Output, please, exactly those lines of the listing that come before the line with "Given: Open the", along with that line itself.

....

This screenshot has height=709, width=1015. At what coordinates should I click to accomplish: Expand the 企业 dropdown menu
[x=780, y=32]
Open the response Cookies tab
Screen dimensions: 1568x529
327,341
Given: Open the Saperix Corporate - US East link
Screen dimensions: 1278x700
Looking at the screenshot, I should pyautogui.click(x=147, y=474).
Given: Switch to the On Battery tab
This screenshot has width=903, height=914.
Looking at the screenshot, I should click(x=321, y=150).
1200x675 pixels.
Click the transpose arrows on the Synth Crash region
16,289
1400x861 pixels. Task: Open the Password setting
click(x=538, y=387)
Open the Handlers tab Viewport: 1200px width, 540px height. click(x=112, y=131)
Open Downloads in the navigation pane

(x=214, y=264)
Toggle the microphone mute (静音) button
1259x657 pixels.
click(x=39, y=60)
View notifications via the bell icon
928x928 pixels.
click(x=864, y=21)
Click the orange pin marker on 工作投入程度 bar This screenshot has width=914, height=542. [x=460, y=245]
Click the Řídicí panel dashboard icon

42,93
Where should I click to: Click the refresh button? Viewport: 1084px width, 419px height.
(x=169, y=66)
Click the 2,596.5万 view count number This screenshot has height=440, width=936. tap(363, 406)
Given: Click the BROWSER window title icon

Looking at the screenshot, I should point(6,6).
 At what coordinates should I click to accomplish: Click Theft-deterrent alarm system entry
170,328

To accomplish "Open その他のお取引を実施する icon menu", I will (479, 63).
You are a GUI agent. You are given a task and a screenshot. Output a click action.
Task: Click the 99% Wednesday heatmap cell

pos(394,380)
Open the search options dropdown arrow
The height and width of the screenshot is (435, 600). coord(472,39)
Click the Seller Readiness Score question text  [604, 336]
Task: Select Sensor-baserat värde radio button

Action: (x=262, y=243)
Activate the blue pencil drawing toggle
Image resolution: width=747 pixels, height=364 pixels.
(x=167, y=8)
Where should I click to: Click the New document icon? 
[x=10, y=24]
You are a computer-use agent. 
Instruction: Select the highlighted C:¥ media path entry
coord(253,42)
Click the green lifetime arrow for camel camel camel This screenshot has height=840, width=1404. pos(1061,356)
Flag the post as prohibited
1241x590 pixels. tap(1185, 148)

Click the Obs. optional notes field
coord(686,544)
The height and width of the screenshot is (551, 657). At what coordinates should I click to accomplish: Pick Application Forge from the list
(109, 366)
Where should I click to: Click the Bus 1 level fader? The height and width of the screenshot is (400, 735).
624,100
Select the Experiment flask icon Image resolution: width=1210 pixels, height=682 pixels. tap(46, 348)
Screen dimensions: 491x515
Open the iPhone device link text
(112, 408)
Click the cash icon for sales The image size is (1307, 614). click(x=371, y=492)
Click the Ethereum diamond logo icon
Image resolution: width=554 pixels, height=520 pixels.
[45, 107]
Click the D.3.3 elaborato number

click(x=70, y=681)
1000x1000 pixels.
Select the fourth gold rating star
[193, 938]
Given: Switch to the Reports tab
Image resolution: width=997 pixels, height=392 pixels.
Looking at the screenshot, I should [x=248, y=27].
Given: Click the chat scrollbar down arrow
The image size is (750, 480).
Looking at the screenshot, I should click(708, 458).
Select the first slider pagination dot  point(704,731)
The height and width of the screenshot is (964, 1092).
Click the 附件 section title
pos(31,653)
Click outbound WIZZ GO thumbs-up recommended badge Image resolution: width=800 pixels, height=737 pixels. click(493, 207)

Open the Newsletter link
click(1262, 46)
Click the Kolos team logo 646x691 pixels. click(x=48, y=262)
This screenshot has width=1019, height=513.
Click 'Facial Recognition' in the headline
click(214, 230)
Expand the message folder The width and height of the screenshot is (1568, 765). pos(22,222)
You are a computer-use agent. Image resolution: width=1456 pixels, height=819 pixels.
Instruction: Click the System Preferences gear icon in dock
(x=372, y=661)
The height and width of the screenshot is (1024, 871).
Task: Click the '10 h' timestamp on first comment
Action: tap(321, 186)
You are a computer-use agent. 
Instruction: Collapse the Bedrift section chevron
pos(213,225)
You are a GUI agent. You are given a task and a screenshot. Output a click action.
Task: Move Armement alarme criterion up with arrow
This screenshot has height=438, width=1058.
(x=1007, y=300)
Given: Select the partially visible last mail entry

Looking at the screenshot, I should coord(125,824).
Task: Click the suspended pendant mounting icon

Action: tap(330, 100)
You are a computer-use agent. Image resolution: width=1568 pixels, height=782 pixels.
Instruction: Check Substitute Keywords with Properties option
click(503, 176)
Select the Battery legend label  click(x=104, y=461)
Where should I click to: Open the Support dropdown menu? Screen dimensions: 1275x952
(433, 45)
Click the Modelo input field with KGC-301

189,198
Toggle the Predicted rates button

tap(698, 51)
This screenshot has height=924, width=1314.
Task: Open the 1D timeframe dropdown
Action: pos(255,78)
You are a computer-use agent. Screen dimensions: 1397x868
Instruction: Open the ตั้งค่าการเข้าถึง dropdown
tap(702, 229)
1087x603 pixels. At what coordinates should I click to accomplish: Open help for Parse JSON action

....

Result of the exercise:
This screenshot has height=709, width=1015. At what coordinates should I click to accomplish: Expand the 企业 dropdown menu
[x=780, y=32]
Open the response Cookies tab
Screen dimensions: 1568x529
327,341
Given: Open the Saperix Corporate - US East link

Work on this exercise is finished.